____ EXCERPT PROVIDED
1 March 2012
A moving documentary which advocates the right for women to give birth at home will be screened at the University of the Sunshine Coast this month.
USC will show “The Face of Birth” at its Sippy Downs campus on Thursday 15 March, and again on Saturday 24 March, in conjunction with the documentary’s national debut.
USC Master of Midwifery Program Leader Michelle Gray said the film could help the community sort out fact from fiction on the topic of home birth, which has become a controversial issue in recent years due to political moves that favour hospital births.
“Women have been made to feel that they are risking their infant’s life if they opt for care which is not mainstream, when really there is a lot of propaganda around that,” she said.
“USC offers a Master of Midwifery, and the midwives teaching the course are very focused on women, and their right to be supported in the choices they make about their pregnancy and birth.”
Ms Gray said actress and film-maker Kate Gorman instigated the production of the documentary in 2009 after the Federal Government proposed new laws to change the insurance and registration requirements of midwives who assist home births.
“Kate Gorman hopes the film helps women empower birth with great outcomes and without fear,” she said.
________
____ DATA EXTRACTS
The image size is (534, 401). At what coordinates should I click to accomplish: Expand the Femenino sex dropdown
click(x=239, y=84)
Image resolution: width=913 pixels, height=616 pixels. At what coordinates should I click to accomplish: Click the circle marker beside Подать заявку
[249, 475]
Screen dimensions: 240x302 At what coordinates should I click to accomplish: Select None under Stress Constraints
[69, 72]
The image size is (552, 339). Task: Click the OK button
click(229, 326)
________
____ DATA EXTRACTS
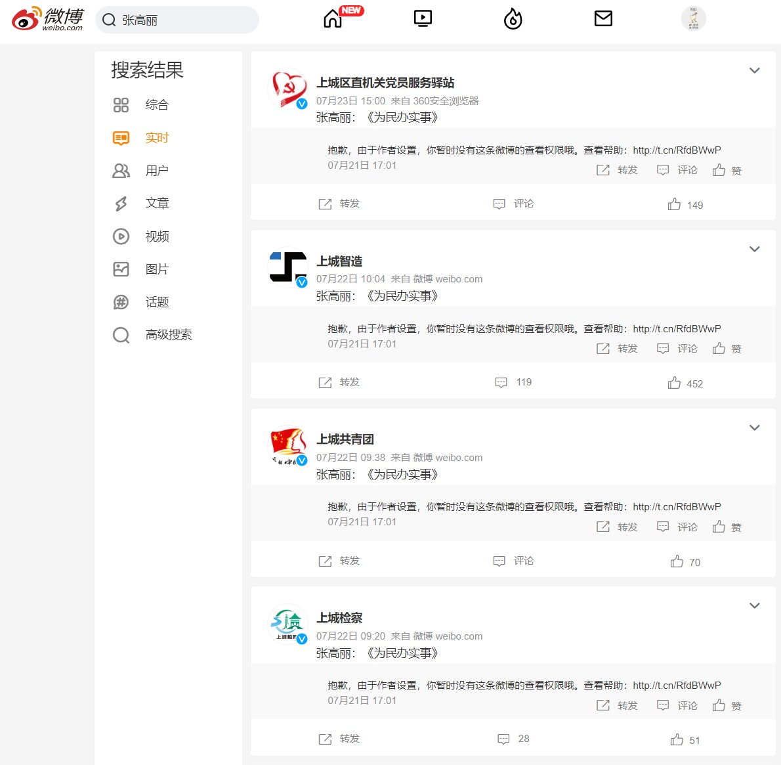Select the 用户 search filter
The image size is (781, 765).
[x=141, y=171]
________
- _TASKS TO CARRY OUT_
(a) Reproduce the passage in the article on the home birth documentary from "USC will show" to "documentary’s national debut.".
(b) Answer these questions using the article on the home birth documentary:
(i) On which two days will USC screen the film at its Sippy Downs campus?
(ii) Who instigated the documentary's production, and in what year?
(iii) What USC program does Michelle Gray lead?

- _EXERCISE RESULTS_
(a)
USC will show “The Face of Birth” at its Sippy Downs campus on Thursday 15 March, and again on Saturday 24 March, in conjunction with the documentary’s national debut.

(b)
(i) Thursday 15 March and Saturday 24 March.
(ii) Actress and film-maker Kate Gorman, in 2009.
(iii) The Master of Midwifery Program.